A job for monitoring new releases on Python package indexes such as the public PyPI and creating relevant entries in the graph database.
This job is run periodically as an OpenShift CronJob. The job checks for updates of packages that are released on PyPI. These updates are monitored via PyPI's RSS feed that lists the most recently updated packages. If a newly released package is known to Thoth (it was previously analyzed or used in any runtime/buildtime environment), this job creates an entry in the graph database. The actual scheduling of analyses of the newly released package is done using graph-refresh-job.

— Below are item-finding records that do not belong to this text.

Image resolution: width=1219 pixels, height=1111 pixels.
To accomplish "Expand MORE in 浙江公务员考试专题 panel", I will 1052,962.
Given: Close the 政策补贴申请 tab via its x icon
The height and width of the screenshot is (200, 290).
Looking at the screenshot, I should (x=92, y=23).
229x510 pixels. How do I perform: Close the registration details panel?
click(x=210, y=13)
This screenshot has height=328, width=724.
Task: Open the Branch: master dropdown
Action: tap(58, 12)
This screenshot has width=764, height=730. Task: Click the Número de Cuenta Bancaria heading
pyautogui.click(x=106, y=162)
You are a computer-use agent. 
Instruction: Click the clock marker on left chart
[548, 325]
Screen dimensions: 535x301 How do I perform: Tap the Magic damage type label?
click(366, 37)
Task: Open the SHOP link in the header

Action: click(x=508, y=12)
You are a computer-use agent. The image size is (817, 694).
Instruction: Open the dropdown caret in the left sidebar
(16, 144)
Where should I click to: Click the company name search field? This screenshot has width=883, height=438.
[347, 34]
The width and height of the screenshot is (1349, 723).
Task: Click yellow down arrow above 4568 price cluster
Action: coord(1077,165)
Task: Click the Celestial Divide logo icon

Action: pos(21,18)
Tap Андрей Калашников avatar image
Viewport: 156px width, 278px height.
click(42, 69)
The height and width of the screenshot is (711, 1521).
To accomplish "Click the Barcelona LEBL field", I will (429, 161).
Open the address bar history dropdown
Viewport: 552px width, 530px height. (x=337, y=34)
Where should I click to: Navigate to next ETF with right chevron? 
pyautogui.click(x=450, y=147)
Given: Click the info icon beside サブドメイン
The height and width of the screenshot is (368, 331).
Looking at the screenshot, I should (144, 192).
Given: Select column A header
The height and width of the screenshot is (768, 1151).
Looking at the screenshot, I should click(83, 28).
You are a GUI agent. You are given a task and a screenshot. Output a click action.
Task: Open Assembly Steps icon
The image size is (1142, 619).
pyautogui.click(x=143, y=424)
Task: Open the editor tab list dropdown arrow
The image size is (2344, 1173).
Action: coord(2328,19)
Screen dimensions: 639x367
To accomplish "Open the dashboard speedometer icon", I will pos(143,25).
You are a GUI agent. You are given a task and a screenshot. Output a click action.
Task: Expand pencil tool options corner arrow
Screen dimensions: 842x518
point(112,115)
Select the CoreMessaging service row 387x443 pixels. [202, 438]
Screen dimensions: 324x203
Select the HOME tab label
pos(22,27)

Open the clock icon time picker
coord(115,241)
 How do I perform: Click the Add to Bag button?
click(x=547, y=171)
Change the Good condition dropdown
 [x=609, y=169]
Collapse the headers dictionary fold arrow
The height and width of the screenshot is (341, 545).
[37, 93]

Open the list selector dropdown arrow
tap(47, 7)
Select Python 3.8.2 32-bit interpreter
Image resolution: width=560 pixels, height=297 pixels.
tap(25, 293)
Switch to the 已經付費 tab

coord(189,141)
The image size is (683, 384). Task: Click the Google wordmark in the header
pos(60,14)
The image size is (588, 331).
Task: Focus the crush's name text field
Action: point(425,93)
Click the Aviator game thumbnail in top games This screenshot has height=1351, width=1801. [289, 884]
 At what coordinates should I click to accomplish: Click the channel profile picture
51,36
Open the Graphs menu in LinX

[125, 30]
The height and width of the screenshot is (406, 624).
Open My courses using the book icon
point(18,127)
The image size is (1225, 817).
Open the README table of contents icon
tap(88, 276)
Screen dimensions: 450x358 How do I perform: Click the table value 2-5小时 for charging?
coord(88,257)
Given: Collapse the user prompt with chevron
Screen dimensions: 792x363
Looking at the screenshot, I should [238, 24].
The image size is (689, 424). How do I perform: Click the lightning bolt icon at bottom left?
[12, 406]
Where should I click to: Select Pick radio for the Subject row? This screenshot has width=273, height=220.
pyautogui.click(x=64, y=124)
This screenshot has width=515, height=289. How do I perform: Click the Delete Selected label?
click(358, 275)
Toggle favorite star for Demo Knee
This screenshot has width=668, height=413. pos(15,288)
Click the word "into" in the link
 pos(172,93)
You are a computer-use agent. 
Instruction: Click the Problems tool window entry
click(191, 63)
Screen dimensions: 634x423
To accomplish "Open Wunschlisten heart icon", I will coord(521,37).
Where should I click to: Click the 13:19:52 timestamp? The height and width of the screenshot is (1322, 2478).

This job checks for package releases on Python package indexes registered to Thoth's database. The job itself can be configured with in two ways:
- monitor all packages which are available on registered Python package indexes registered in Thoth's knowledge base
- monitor only packages which were previously seen in Thoth
These packages can be "seen" by advises (users of Thoth asked for advise on a stack with Python packages), provenance checks and/or seen in container image scans or expertly registered on Management API endpoint. This way Thoth itself learns what packages are used by users without a need to analyze the whole PyPI.
This job is also capable of monitoring new Python releases on registered Python indexes. This is especially useful for triggering internal TensorFlow build pipeline which is capable of building TensorFlow releases on new upstream TensorFlow release. These releases are subsequently published on Thoth's Python package indexes and analyzed by Thoth to give users additional guidance on software stacks used.
See config/thoth.yaml configuration file as an example present in this repository for more info on configuration options.
The job is an OpenShift s2i build, the deployment is done via Ansible playbooks that live in the core repository.
You can run this job locally without a cluster deployment. To do so, prepare your virtual environment:
$ pipenv install --dev # Install all the requirements
After that, you need to run a local instance of database - follow instractions in the README file for more info and prepare the database schema:
$ pipenv run python3 ./app.py
Job will talk to your local database instance by default which is located at localhost:5432 by default.